Our commitment in action
Microsoft is announcing several new Canada specific actions to expand access to AI and digital skills:
- Launching national AI skilling initiatives: Through Microsoft Elevate, we are launching a new National AI Skilling Grant with Digital Moment to expand AI Education Training, delivering free, bilingual AI workshops and classroom ready resources to 20,000 educators and students across the country.
- Advancing Indigenous AI fluency: Microsoft Elevate is partnering with Ampere and the Pinnguaq Foundation to further support Indigenous AI Fluency and Workforce Readiness Hubs – a national network of 13 makerspaces supporting AI learning, data privacy, and workforce readiness for youth and communities, including integration supporting teachers and students in Nunavut’s K–12 and post-secondary education system.
- Empowering the nonprofit sector: In Canada, we are launching Microsoft Elevate for Changemakers and AI for Nonprofits credential through a community-led approach in partnership with Canadian Centre for Nonprofit Digital Resilience (CCNDR) and Digital Moment.
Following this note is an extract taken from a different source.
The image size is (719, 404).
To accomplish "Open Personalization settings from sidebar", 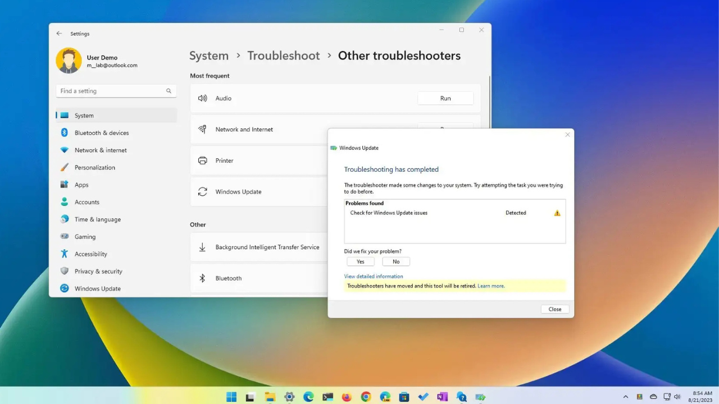I will click(94, 168).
CCNDR anchors the work in nonprofit trust, sector insight, and national reach, while Digital Moment will lead with high quality training and delivery in both official languages. Together, this new credential will equip 5,000 nonprofit professionals and leaders across Canada with practical, responsible AI skills they can apply immediately in their work.
Building the future, together
AI infrastructure is most powerful when it is built with trust, transparency, and partnership. That is why our approach starts and ends with communities. We are committed to building AI infrastructure in Canada in a way that earns trust, supports local priorities, and strengthens long –term prosperity. As this work continues, we will keep listening, learning, and engaging, because building the future of AI means building it with communities, not just in them.